Through three games, BYU has scored three touchdowns — all on passes from Heaps to wide receiver Ross Apo — and has turned the ball over 10 times, including seven in last weekend's humiliating 54-10 loss to Utah. The Cougars lost fumbles on their first three drives of the game.

BYU is looking to jumpstart its offense Friday (6 p.m., ESPN) when it faces Central Florida (2-1).

The Knights' defense figures to pose a stiff challenge for the Cougars. While BYU is one of the worst offensive teams in the nation, statistically, UCF is No. 1 in the nation in pass defense, giving up just 93.7 yards per game. The Knights also rank No. 13 in the country in run defense.

"This is my responsibility to lead this team to victory, to perform in the big moments when our backs are against the wall," Heaps said. "That's something you can look (for) from me, is more consistency as far as throwing the football and taking care of this football team. I need to do that in order for this team to improve."

Wide receiver McKay Jacobson said his team needs to learn from that whipping at the hands of the Utes.

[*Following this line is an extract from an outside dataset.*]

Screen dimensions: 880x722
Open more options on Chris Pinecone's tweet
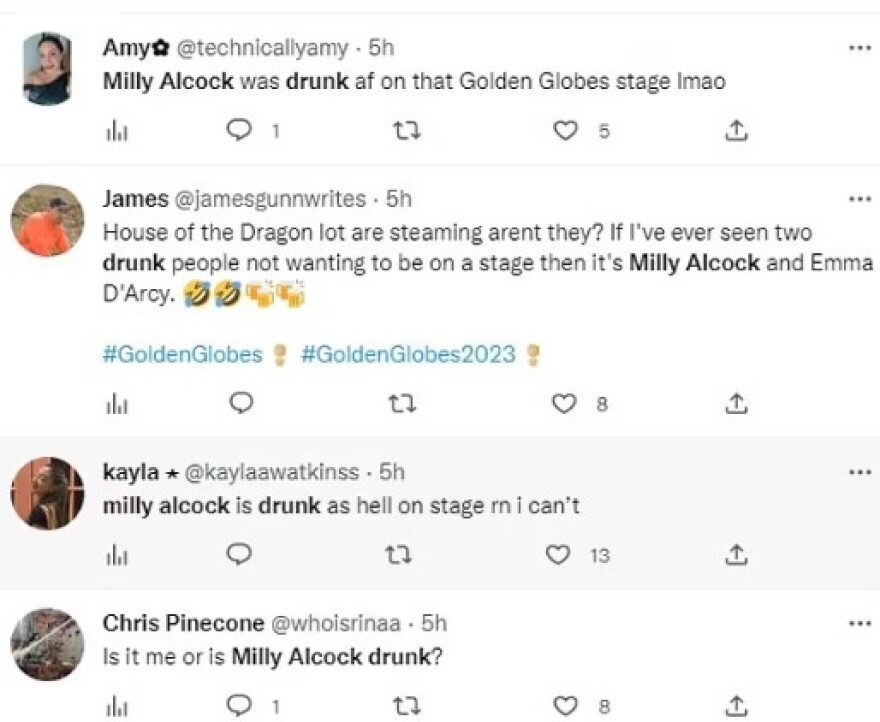click(x=859, y=624)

"I think in some senses you have to remember it to have something to respond to. With the performance we had, it was just a horrible game all around and leaves a horrible taste in your mouth. At the end of the day, that game is over and we have to focus on what we can do now and control, and that is preparing for our next game."

Heaps credited Utah's play last Saturday, saying, "They did a great job. They caused us to have turnovers, and capitalized on those turnovers. … We can't dwell on this Utah game, they have a great team and I wish them well in the Pac-12, but we need to get on to the next game and get better."

On Monday morning, Heaps and offensive coordinator Brandon Doman had a conversation about the current state of the Cougars' offense. Both are bewildered by the anemic results to this point, but both are determined to get things fixed.

"I think it's going to grow us closer," Heaps said of that conversation. "It's not just us, it's our whole offense and we have to figure it out and put it all together. I have great confidence we will."

Doman recruited Heaps to BYU and has served as his position coach the past two seasons. This year, Doman is in his first year as offensive coordinator, and unlike most offensive coordinators that call plays from the press box, he stands on the sidelines instead.

Heaps said the offensive problems shouldn't be blamed on Doman being on the sidelines or his play-calling, but rather the players' lack of execution.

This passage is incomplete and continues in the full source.